Of course, these happens as the Russian foreign minister is also in town. Blinken and Lavrov took part in a photo together with all the other foreign

ministers of the G20. So, there is a lot of going on and a lot of chess play behind the scenes between these three countries. Brazil on one side

wants to play a mediating role between the United States one side and Russia on the other.

It's interesting here because, of course, there is a lot of cooperation between all of these countries and Latin America --

SOARES: Indeed.

POZZEBON: -- is right at the center of it.

SOARES: Let's talk about these chess moves because like you said, Stefano, and quite rightly, Lula has pitching -- has been pitching himself -- has

been pitching, I think I should say, a peace coalition, right, for Ukraine? Trying to position himself as a mediating force. I wonder, from your

position there in Bogota, is there appetite in Latin America to support Ukraine given, given the financial support that Russia has been placing in

Latin America?


POZZEBON: Yes. So, it's -- it goes straight to what happened, also over the weekend which is a different story from another Latin American country.
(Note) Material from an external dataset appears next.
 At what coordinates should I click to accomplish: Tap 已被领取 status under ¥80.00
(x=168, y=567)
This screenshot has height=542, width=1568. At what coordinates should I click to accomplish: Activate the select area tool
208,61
Ecuador had to seemingly stop the envoy of weapons from Ecuador to Ukraine due to a trade barrier imposed by Russia on the Ecuadorian banana trade.

It's a fascinating story. But the bigger picture means that most Latin American countries, both here where I am in Colombia, Brazil of course,

Argentina, and Ecuador, and Peru, want to stay out of the conflict and try to do good business with both the West, the United States, and the European

Union, and with both China and Russia.

Brazil, for example, exports to all of these countries, both the U.S. and China are major international economic partners for Brazil. And of course,

it's why this is -- this is why Latin America is trying to portray themselves as an equally distanced region that can perhaps help bring


At least more on Ukraine, the Gaza and Israel situation is a little bit more problematic here. For example, Gustavo Petro of Colombia is a vocal

supporter of the South African action at the ICJ against Israel. But at least on Ukraine, the entire region is trying to portray themselves as

neutral and advocating for a peaceful solution. Isa.
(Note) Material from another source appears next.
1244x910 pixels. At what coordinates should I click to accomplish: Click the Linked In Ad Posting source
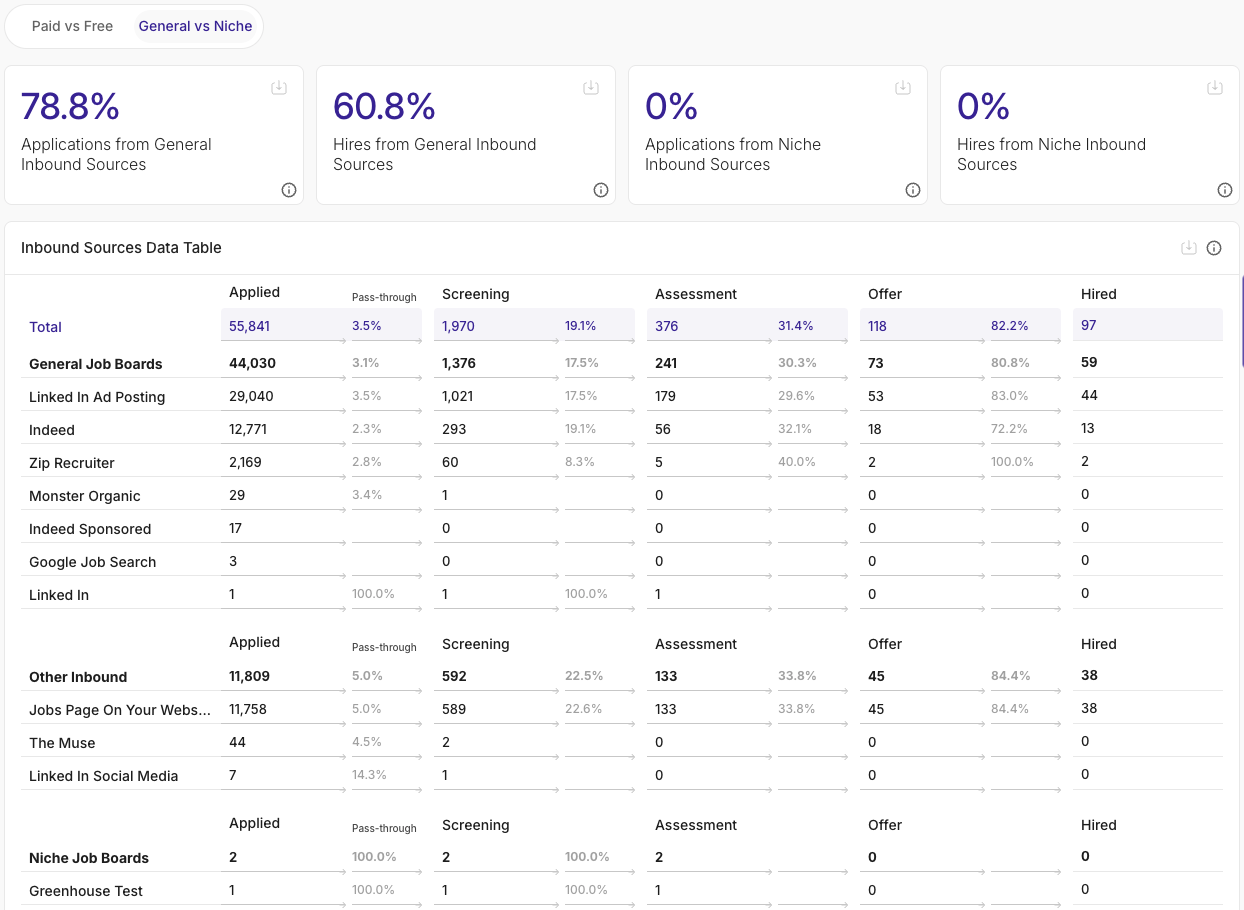coord(97,397)
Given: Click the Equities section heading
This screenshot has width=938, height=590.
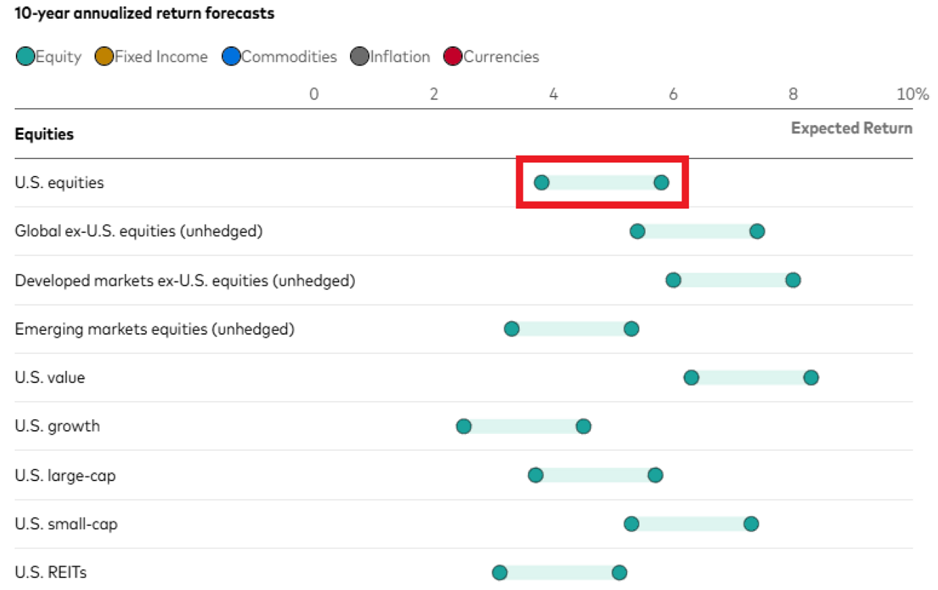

SOARES: Important context there from our Stefano Pozzebon. Stefano, it was great to see you. Thank you.

Now, popular parent personality Ruby Franke is now facing the possibility of decades behind bars after being found guilty of child abuse. Franke

blogged the abuse of her children on her now deleted YouTube channel "8 Passengers". She posted videos of some of the ways she punished her

children, such as withholding food from them and banning his son from his room for months.

Thus, Franke was arrested in August after her 12-year-old son run away and asked a neighbor to call police. At the sentencing, Franke said her charges

are just. She went on to say, they offer safety to my family, accountability to the public, and did they -- and they did show mercy to


We're going to be taking a break. Back after this.
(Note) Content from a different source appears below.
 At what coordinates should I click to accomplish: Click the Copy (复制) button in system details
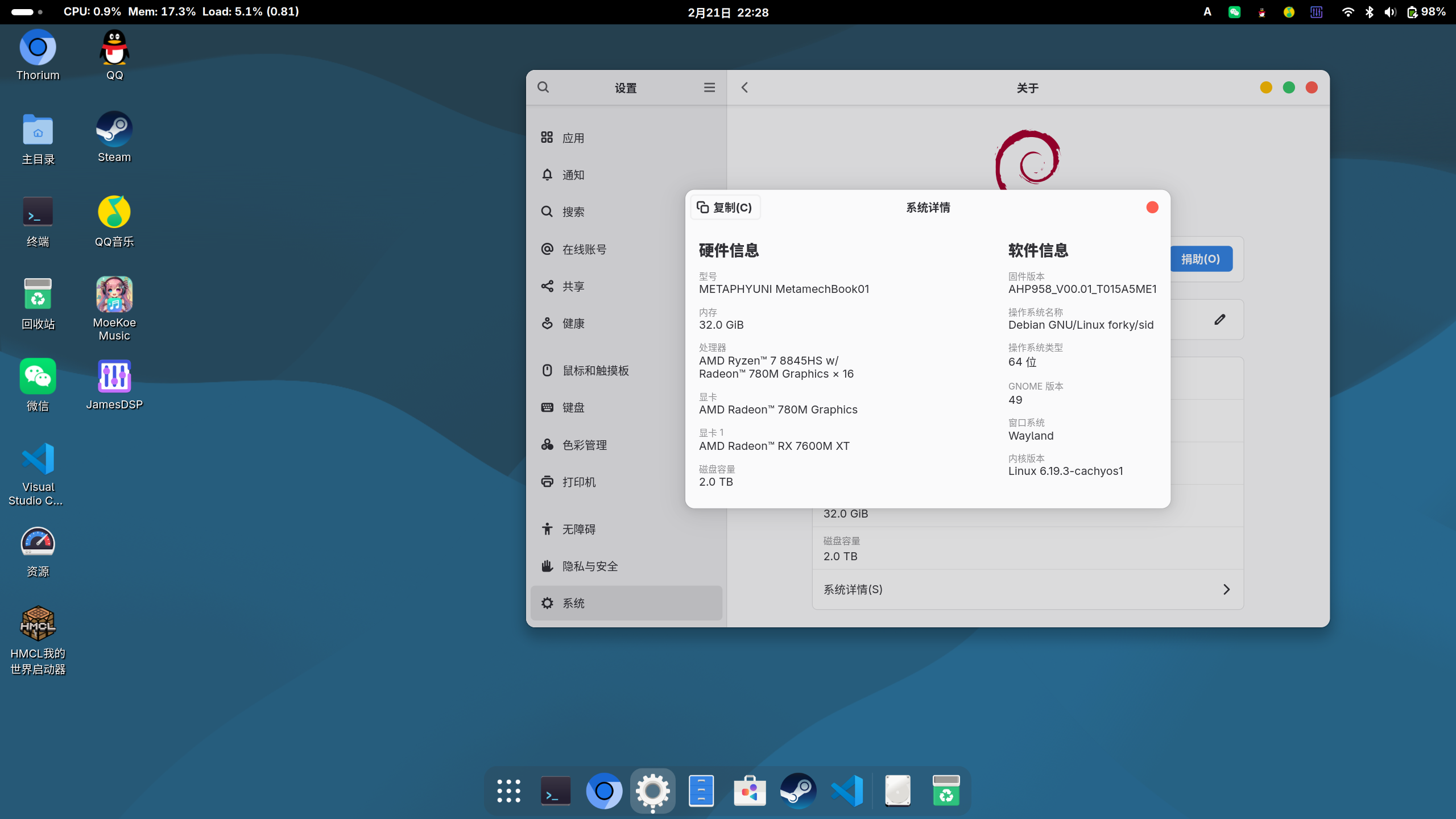point(725,208)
SOARES: And we have news just coming in to CNN. Boeing has removed the head of a troubled jet program. The company let go of Ed Clark, the head of its

737 MAX passenger jet division. The program has come under scrutiny after a series of safety, as well as, quality related incidents.

Last month, if you remember, a door plug blew out mid-flight on an Alaska Airlines MAX jet. It follows a 20-month grounding in 2019 and 202 of MAX

jets following two crashes that killed a total of 346 people. Of course, we'll stay on top of this story just coming in to CNN.

And finally, tonight, Beyonce is breaking records once again. This time with a number one debut on Billboard's Hot Country songs chart. I have yet

to hear it. Let's listen to this.


BEYONCE, SINGER: This ain't Texas. Woo. Ain't no hold them. Hey. So, lay your cards down, down, down, down.


SOARES: Very catchy. That's her song, "Texas Hold 'Em", which was released on February 11th, right after the Super Bowl. This marks Beyonce's entrance

on the country chart. She's now the first woman to top both the Hot Country charts and Hot R&B or Hip-Hop Songs since the list began. My team can't

stop singing it.

"Quest Means Business" up next, I'll see you tomorrow. Bye-Bye.